Lady Capulet smiled openly, knowing the power she wielded and feeling the power held by her female ancestors coursing through her veins. On the other side of the brawl, Old Montague smiled also but the smile soon left his face.
“Montague, I’ll see you at the same place this afternoon, I want to speak to both of you individually.”
Having been reprimanded the younger fighters reached down for their swords, lying on the floor. As they started to move the Authority guards moved toward them, stopping them picking up what the fighters then realised were confiscated weapons. The megaphone struck up again.
“Do you not understand me? Once again then idiots, go home in peace without weapons, if, that is, you don’t want to hang out to dry.”
They all left amid a few snarls and grumbles about the cost of a new sword. They were watched closely by the Authority Guards who were there to make sure that each family went in different directions. Montague grabbed the arm of his brother’s son Benvolio Montague and, along with Lady Montague, they all agreed to go for refreshment and a chat at a corner coffee house. Montague wanted to get the story of how the fight had started clear in his head before his afternoon meeting with the Authority Prince.
Old Montague stirred his cappuccino and looked Benvolio Montague in the eye while talking softly, not to be overheard. “Someone was to blame for starting the fight this morning, tell, me, were you there from the very beginning?”
Benvolio knew that he wasn’t there from the start and had appeared as the four servants had just about started fighting but knew where to lay the blame and defend himself. “It was your enemy’s servants that started it but your own servants were involved as well. I only got my sword out to separate them.
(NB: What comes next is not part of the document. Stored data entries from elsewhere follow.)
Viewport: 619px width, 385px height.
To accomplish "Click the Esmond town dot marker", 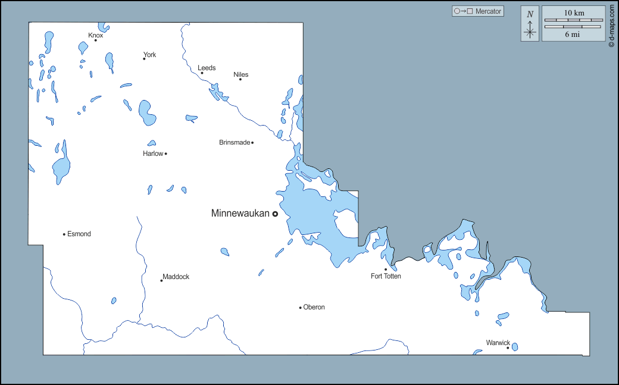I will (x=64, y=234).
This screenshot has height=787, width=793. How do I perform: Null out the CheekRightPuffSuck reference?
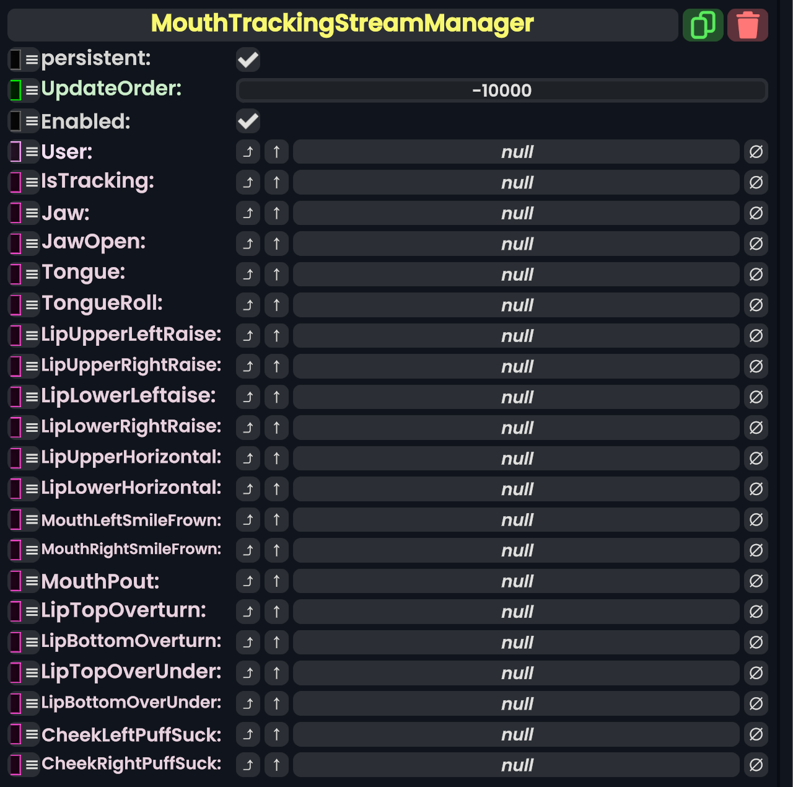[x=756, y=765]
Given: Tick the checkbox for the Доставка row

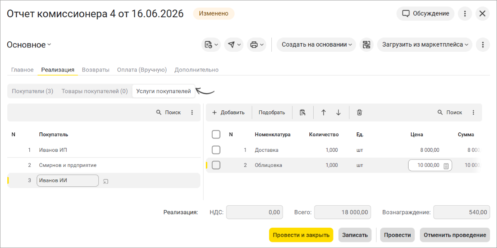Looking at the screenshot, I should [216, 150].
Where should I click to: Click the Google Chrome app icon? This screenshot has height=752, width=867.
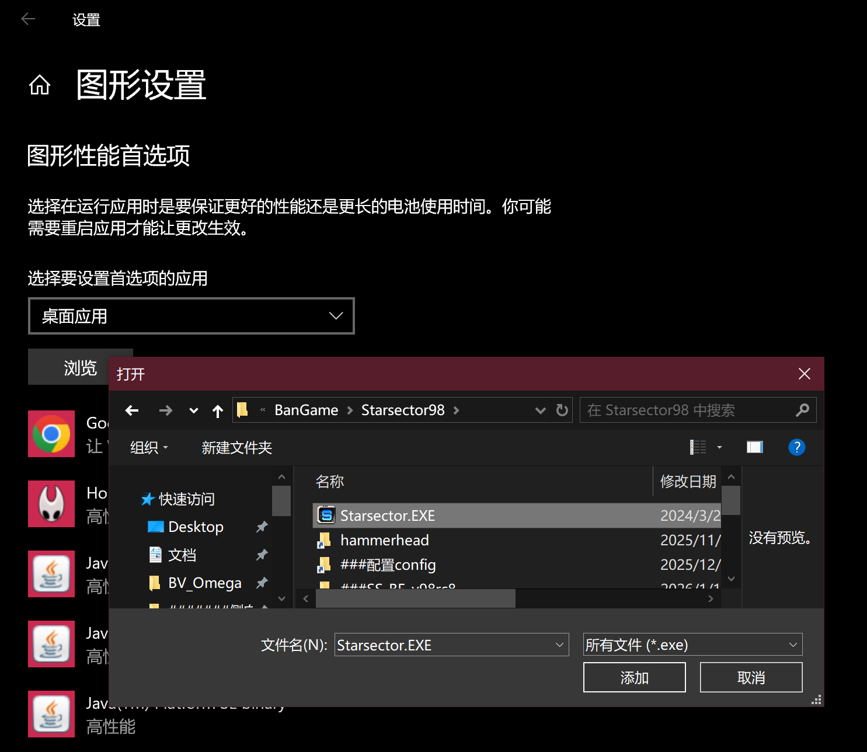tap(51, 434)
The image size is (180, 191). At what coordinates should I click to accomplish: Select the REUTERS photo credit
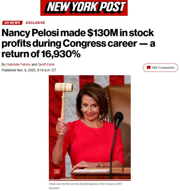[54, 188]
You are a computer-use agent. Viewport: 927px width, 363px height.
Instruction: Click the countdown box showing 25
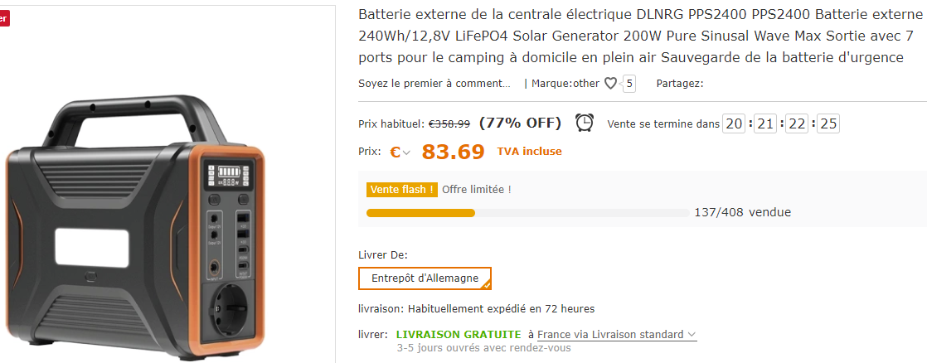pyautogui.click(x=828, y=123)
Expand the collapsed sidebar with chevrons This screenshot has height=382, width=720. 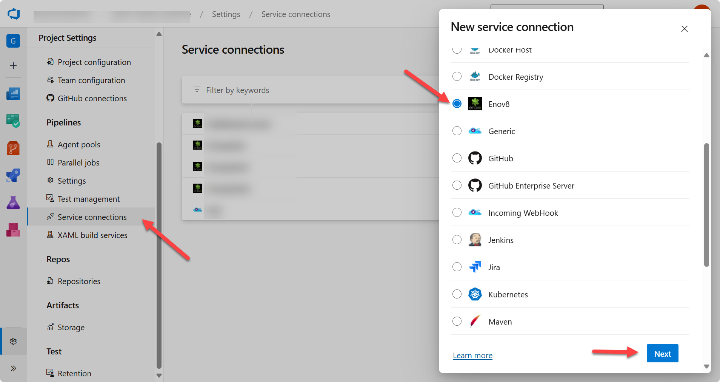tap(13, 368)
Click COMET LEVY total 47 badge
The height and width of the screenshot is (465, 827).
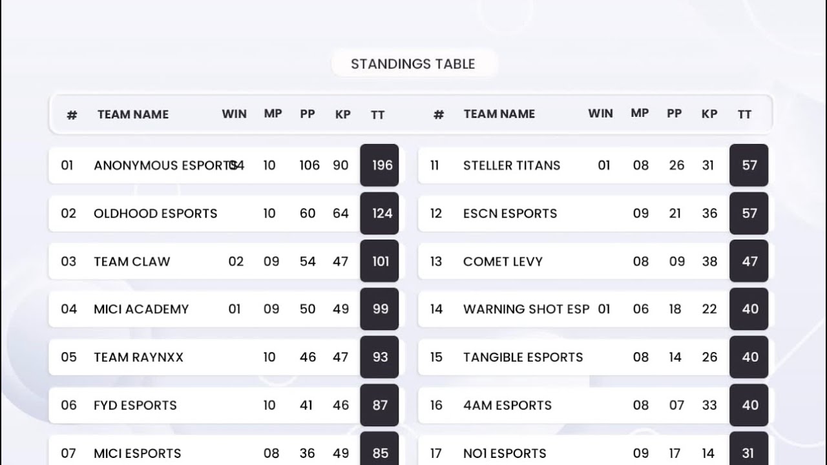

That was until that idiot Tybalt turned up with his sword slashing all over the place but without hurting anyone. I tried reasoning with him but you can’t talk to someone like that. As you know, while we were fighting, everyone joined in until the Authority Prince turned up in his lighter-than-air-ship with his guards on the ground and they stopped everything.”
Old Montague seemed satisfied that his afternoon meeting with the Prince would go well but Lady Montague had other worries. The mother hen was concerned over the safety and health of her only son who she still felt needed looking after even at the age of fifteen. “Yes but where’s Romeo, have you seen him today? I’m glad he wasn’t part of the fight. That’s one good thing at least.”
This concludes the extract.